The Yellow-Crowned Night Heron: a ruby-eyed beauty

Our neighbours have interesting habits; they stay up all night, chatting in a foreign language and making loud calls late at night. At sunrise, they greet the new morning cheerfully, with ruffled feathers and charming smiles.

Our neighbours are not your usual residents; they are a small group of about six Yellow-Crowned Night Herons (Nyctanassa violacea) that roost on the large branches of a Kapok tree (Ceiba pentandra) just a hundred meters from our home in Grenada. This tree, known in the West Indies as the “silk-cotton tree,” “god tree,” and “devil tree,” is often associated with the supernatural. A local legend from Trinidad and Tobago says that the devil lives in a Kapok tree deep in the forest. It seems appropriate that our “devil tree” houses these semi-nocturnal herons with their striking, demon-like eyes. Yellow-Crowned Night Herons have deep orange eyes that turn bright red during breeding season. Unlike the spooky creatures of folklore, adult Yellow-Crowned Night Herons are graceful and beautiful.

Yellow-Crowned Night Herons were once thought to be closely related to Black-Crowned Night Herons (Nycticorax nicticorax), but DNA analysis has shown they are genetically distinct. This has led to their classification in a separate genus, Nyctanassa, which means “night-lady” or “night-queen” in ancient Greek, reflecting their beauty and nocturnal habits. They are active both day and night, dedicating equal time to hunting after dark as they do in the daylight. Their large eyes help them see in low light, especially at dusk and night.

The Yellow-Crowned Heron can be found as far north as Virginia in the United States but mainly thrives in the tropical climates of the Americas, especially in freshwater and coastal areas. They are common throughout the West Indies, where they live in mangrove swamps, marshes, creeks, and saline ponds. They are the most sedentary foragers among American herons, spending over 80% of their time feeding while standing still.

These birds make snake-like swaying movements while hunting before striking their prey. Their diet mainly includes crayfish and crabs, especially fiddler crabs, mangrove crabs, and land crabs. In colder areas, where fiddler crabs go into their burrows at temperatures below 15° C (59° F), Yellow-Crowned Night Herons move to warmer tropical and subtropical regions, like the West Indies, where crabs are available year-round.

The crabs are usually captured by their legs or pincers and taken to a place where they cannot escape. With great skill, the heron shakes the crab to remove its pincers and legs before eating it whole, starting with the body. It may also use its bill to poke through the crab’s shell, which helps to immobilize it and makes it easier to handle.

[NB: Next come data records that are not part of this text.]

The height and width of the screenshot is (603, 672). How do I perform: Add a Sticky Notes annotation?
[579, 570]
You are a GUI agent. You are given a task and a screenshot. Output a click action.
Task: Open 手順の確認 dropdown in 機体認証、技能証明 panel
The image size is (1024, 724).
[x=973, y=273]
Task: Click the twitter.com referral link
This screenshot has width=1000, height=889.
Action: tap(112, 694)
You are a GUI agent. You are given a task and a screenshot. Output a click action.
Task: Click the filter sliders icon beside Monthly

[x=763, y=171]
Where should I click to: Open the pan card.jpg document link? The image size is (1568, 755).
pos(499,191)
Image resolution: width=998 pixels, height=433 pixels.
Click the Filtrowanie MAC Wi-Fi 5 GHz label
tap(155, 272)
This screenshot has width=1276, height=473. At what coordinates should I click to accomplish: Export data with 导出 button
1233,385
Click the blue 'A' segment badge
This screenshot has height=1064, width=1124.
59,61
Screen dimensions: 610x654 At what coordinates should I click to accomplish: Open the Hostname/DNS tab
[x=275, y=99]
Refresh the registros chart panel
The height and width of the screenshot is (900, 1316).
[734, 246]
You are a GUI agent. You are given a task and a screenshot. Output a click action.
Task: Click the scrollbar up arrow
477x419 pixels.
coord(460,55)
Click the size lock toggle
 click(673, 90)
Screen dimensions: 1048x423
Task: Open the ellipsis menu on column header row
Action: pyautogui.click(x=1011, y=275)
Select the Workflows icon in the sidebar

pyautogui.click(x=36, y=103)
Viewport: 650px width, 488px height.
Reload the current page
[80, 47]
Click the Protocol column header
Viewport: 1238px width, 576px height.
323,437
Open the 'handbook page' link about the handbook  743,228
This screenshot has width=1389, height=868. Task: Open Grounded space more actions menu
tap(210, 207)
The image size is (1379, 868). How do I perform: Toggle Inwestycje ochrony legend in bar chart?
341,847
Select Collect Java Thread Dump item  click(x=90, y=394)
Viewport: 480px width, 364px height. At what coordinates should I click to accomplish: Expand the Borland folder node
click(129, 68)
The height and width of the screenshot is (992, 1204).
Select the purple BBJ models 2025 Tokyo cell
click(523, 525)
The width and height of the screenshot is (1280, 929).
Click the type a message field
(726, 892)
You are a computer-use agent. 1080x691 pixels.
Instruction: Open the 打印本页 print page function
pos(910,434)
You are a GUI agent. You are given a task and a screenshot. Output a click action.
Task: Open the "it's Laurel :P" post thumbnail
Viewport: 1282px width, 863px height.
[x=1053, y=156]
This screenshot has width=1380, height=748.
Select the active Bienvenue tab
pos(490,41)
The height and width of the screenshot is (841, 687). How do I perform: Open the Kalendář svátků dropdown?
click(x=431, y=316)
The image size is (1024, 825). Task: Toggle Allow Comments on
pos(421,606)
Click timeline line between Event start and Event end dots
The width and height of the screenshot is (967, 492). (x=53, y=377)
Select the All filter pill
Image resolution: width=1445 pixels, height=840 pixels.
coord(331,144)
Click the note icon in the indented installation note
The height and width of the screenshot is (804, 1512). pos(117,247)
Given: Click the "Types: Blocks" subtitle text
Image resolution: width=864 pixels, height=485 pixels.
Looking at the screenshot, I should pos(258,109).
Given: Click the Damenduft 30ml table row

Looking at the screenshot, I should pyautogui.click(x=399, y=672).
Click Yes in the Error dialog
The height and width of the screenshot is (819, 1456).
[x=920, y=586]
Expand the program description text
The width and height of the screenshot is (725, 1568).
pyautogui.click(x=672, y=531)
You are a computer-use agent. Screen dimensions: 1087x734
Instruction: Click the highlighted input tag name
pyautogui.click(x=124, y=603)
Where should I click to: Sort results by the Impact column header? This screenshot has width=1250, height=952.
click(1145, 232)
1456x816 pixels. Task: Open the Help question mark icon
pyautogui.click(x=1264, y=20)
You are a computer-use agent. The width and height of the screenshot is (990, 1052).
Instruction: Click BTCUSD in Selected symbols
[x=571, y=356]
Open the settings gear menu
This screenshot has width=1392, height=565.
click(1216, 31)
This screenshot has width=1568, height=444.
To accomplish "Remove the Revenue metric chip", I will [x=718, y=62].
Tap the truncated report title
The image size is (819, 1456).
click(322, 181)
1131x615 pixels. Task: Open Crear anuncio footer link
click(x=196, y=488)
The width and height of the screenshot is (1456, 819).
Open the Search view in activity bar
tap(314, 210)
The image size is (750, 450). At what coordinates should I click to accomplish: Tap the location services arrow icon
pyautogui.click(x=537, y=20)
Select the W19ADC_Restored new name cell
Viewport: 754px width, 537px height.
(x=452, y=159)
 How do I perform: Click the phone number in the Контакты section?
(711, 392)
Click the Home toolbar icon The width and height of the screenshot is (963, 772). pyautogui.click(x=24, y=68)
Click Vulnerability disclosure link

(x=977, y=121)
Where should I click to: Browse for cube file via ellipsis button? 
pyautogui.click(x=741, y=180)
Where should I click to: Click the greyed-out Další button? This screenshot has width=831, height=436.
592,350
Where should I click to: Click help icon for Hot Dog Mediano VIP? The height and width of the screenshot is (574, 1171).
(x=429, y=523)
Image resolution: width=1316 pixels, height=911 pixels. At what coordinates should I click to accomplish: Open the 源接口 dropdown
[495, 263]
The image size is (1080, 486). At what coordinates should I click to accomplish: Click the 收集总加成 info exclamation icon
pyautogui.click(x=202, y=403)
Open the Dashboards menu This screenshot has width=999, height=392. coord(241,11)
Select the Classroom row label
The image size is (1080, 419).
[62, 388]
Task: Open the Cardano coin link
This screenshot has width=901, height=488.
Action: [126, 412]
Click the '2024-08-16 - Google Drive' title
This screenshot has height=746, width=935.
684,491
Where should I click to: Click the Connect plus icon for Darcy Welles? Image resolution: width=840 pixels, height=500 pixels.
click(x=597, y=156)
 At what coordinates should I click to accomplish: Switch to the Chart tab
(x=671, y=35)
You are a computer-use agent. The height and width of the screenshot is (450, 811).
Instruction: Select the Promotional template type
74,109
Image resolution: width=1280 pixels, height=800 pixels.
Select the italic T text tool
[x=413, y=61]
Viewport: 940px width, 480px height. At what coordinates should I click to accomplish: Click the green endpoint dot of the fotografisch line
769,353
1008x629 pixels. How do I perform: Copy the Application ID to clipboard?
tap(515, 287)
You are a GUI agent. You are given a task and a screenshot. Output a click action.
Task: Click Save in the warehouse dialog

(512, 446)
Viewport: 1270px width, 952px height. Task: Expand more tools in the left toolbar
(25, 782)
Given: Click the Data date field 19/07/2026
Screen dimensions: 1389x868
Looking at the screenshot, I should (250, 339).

These herons feed mainly feeds on crabs, with bill size changing depending on crab availability in various locations. For example, West Indian populations have stronger bills for eating large, hard-shelled crabs. While they focus on crabs, these birds also eat insects, frogs, tadpoles, snakes, lizards, young birds, small mammals, and sometimes I even joke about them eating small children.

Yellow-Crowned Night Herons time their breeding season to coincide with the rainy season, which ensures more crabs are available for food. A study by The Center for Conservation Biology at Virginia Commonwealth University has shown that the Yellow-Crowned can adapt to climate change. Data reveals that migratory populations have changed their nesting season by more than 20 days over the last 50 years. Comparing incubation dates from the 1960s to 2015 shows that these birds in Virginia’s Tidewater region are now arriving and laying eggs earlier, responding to the earlier spring and longer fiddler crab season.

But returning to our neighbours, they keep a respectful distance, allowing me occasional glimpses into their daily lives. Last April, I was intrigued as a pair built a nest on a fork of the Kapok tree. The smaller female skillfully wove the nest, while the male brought twigs, landing just below the nest each time and carefully climbing to her with a large twig in his strong mandibles, balancing along the thorny branch. Below them, a juvenile, likely from the previous breeding season, dressed in mottled brown with bright red eyes, watched and learned.

Nesting in the kapok tree.

As I finish my article, the sunset glows warmly and my neighbours’ loud calls fill the air as they fly to their feeding grounds nearby. I feel lucky to share my space with these evening birds with their strange ruby eyes, and watch them fade into the twilight – until morning arrives.


Immature Yellow-Crowned Night Heron.